La fortuna aiuta gli audaci e dunque è facile immaginare che la sicurezza nel successo, la sfrontatezza, la determinazione con cui il maniacale si getta nel perseguimento degli scopi favoriscano almeno nelle imprese di tutti i giorni il successo che a sua volta rinforza proprio tali atteggiamenti che lo hanno determinato.

– A tirar troppo la corda si spezza. Il maniacale però confortato dai successi alza continuamente l’asticella. Si spinge in territori meno conosciuti e più difficili e prima o poi arriva il fallimento e siccome “chi troppo in alto sale… cade sovente precipitevolissimevolmente” il circolo onnipotenza>>>>>successo>>>>>>onnipotenza si inverte e diventa nel depresso: fallimento>>>> rinuncia, ritiro>>>>>impotenza>>>>>ritiro.    E’ osservazione clinica costante che il depresso fallisce nel perseguimento dei suoi scopi principalmente per mancanza di impegno e rinuncia, da un lato. E dall’altro che uno dei motivi di auto denigrazione è proprio il suo essere depresso e inattivo.

In breve il maniacale ad un certo punto fallisce nel raggiungimento degli scopi esterni, spesso per il frapporsi tra lui ed essi di familiari e curanti verso i quali si dirige la sua aggressività tutt’altro che malevole da spazzaneve. Allora si arresta il processo o addirittura si inverte. Il disinnesco del loop maniacale teoricamente inarrestabile avviene dunque per un fallimento dovuto  nella maggior parte dei casi ad ostacoli posti dall’ambiente  ma potremmo ipotizzare anche la possibilità di un esaurimento delle risorse personali di ogni tipo (stanchezza, esaurimento).

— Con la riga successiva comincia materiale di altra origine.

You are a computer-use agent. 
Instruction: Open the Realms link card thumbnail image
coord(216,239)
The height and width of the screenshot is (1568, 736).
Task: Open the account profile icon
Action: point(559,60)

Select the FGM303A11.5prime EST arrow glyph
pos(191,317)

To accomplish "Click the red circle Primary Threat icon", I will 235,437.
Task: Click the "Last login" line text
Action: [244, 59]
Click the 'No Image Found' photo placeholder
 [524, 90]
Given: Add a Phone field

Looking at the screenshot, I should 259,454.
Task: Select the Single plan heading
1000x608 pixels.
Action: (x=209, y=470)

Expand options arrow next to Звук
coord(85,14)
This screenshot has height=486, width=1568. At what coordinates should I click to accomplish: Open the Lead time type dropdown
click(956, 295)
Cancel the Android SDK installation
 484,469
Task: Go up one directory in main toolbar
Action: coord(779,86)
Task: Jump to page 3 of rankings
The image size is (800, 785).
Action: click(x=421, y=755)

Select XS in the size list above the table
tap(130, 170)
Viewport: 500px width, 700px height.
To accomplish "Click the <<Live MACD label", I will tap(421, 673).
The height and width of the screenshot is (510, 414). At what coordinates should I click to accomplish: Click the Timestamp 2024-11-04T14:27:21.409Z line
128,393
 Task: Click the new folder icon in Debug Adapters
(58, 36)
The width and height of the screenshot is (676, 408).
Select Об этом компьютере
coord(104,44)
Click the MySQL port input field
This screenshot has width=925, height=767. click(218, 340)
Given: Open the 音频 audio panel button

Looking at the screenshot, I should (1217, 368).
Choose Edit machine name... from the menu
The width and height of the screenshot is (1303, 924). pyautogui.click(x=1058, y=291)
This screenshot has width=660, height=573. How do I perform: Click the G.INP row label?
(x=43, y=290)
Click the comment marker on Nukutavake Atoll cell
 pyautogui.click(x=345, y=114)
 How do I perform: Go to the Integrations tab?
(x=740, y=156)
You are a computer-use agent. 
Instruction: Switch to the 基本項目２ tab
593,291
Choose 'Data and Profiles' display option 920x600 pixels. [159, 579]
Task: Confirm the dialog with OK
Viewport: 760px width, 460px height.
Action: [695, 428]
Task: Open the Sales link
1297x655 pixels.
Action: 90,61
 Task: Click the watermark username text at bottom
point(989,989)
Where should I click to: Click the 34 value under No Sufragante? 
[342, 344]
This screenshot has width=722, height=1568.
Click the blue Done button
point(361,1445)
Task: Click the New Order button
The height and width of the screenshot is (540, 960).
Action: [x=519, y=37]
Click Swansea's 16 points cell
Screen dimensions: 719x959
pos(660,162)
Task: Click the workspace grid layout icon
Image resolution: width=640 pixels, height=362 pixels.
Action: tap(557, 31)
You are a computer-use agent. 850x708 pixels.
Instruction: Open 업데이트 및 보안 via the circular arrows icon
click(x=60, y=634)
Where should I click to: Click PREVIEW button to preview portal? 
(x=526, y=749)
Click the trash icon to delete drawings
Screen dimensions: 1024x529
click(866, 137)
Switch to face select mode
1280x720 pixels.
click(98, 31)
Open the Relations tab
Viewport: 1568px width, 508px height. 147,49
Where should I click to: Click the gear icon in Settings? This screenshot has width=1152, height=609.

– Toccato il fondo si rimbalza. Ci resta da fare ipotesi su come la depressione cessi e qui le grida per i capelli tirati diventano agghiaccianti! Il depresso riduce progressivamente le aspettative sui risultati ottenibili negli scopi esterni e progressivamente anche sulle proprie performance. In quest’ultimo punto molto aiutato dalla frequente definizione assolutamente biologica della malattia e persino dal ricovero che, positivamente, lo deresponsabilizzano. Succede dunque che ad un certo punto ottenga risultati superiori alle ridottissime aspettative. Il ciclo si arresta o addirittura si inverte. In altre parole come un fallimento porrebbe fine all’escalation maniacale, un successo, seppur minuto porrebbe fine alla caduta depressiva.

Evoluzionisticamente?

Stante che nessuna malattia, proprio per la sua natura disfunzionale può essere il frutto diretto dell’evoluzione, al massimo possono esserlo i meccanismi che ne stanno alla base. Proviamo a chiederci se il fisiologico oscillare del tono dell’umore con il conseguente covariare delle coppie impotenza-onnipotenza e ancora rinuncia-impegno possa avere un valore adattivo. In effetti è possibile che sia sensato in caso di successi continuare ad investire sfruttando la situazione favorevole. Mentre in caso di insuccesso rinunciare per risparmiare risorse e limitare le perdite.